GRAVINA IN PUGLIA | Centri comunali di raccolta: firmato il contratto

Ieri la stipula dell’atto tra l’Unicam e la società appaltatrice

Ne sorgeranno due ad Altamura, uno a Gravina, uno a Grumo

Con la primavera del 2020 apriranno i battenti quattro centri comunali di raccolta: 2 ad Altamura, uno a Gravina in Puglia, un altro a Grumo.

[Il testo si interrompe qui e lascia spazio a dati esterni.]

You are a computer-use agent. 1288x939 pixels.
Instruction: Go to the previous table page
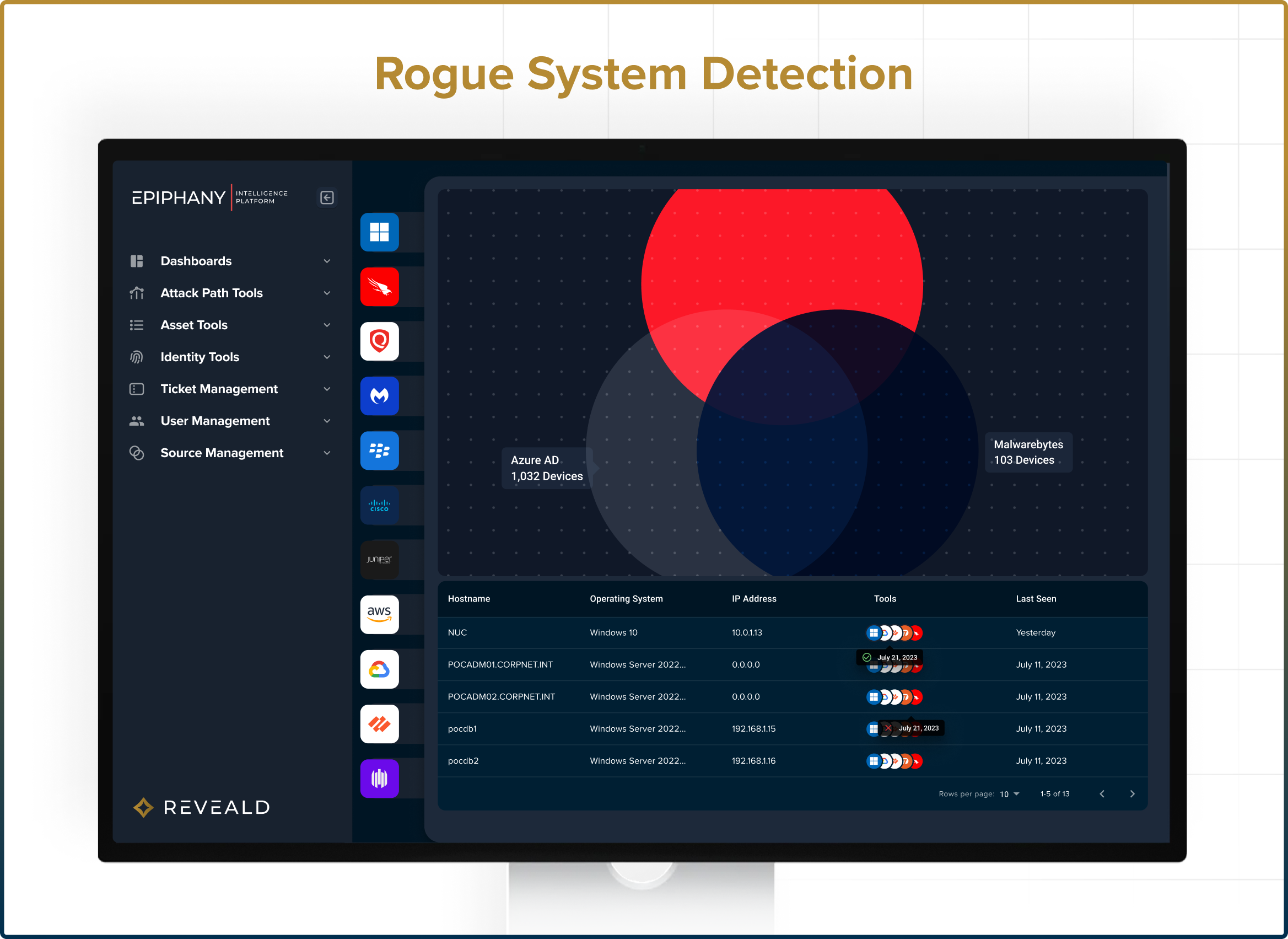point(1102,794)
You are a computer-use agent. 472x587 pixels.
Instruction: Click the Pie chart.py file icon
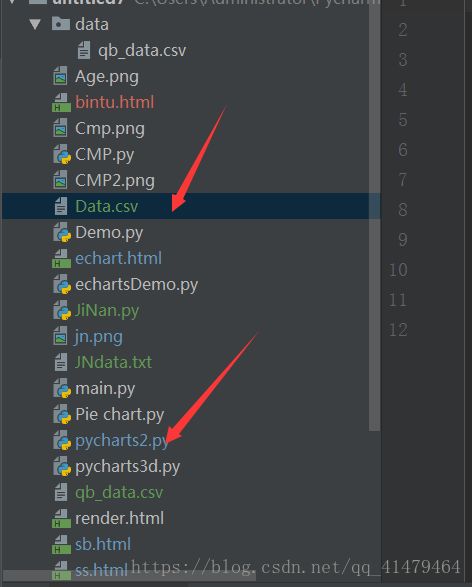tap(62, 415)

L’Unione dei Comuni dell’alta Murgia (composta dai Comuni di Gravina in Puglia, Grumo Appula, Toritto, Poggiorsini e Santeramo, ai quali si aggiungono Altamura e Cassano delle Murge), ha proceduto alla firma del contratto di progettazione e realizzazione delle opere, finanziate dalla Regione Puglia con poco meno di un milione di euro.

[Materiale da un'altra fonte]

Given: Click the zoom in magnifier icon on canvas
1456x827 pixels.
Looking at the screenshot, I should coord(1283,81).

La stipula ha avuto luogo con l’assistenza del segretario generale dell’Unicam, Francesco Paolo D’Amore, in presenza dei rappresentanti legali del raggruppamento temporaneo di imprese aggiudicatario dell’appalto, composto da Icobe srl e Daniele Ambiente srl. Con la sottoscrizione del contratto, il Rti affidatario si è impegnato a provvedere alla definizione della progettazione e, subito dopo, a realizzare i lavori, il tutto entro un arco temporale di 6 mesi. La sottoscrizione degli atti è stata salutata con favore dal presidente Unicam e sindaco di Gravina, Alesio Valente. «Il percorso avviato cinque anni fa, che ci ha consentito di colmare ritardi ultradecennali e di avviare anche nei nostri Comuni il servizio della raccolta differenziata porta a porta – dice Valente – consente ora di cogliere un altro rilevante ed essenziale risultato. Tante sono state le difficoltà incontrate in questo cammino, ma la caparbietà ha avuto la meglio. Lo scorso Dicembre siamo riusciti ad ottenere la conferma del finanziamento, che rischiava di andar perduto, ed ora siamo pronti a partire con i cantieri». Il centro di raccolta comunale è un servizio a disposizione della cittadinanza: consentirà di arginare il fenomeno dell’abbandono abusivo dei rifiuti sul territorio agevolando, al tempo stesso, il recupero ed il riciclo. Quello gravinese sorgerà nella zona Pip. «Potremo contare su un’area strutturata, sorvegliata e gestita a dovere – spiega l’assessore comunale all’igiene urbana, Paolo Calculli – presso la quale i cittadini potranno conferire in sicurezza i rifiuti urbani, in particolare quelli ingombranti, i rifiuti da apparecchiature elettriche ed elettroniche, quelli pericolosi ed altre tipologie ben individuate e circoscritte. Sarà un altro tassello di quella rivoluzione portata avanti nel campo della raccolta dei rifiuti, che ci consentirà di compiere un ulteriore passo avanti in fatto di civiltà e decoro».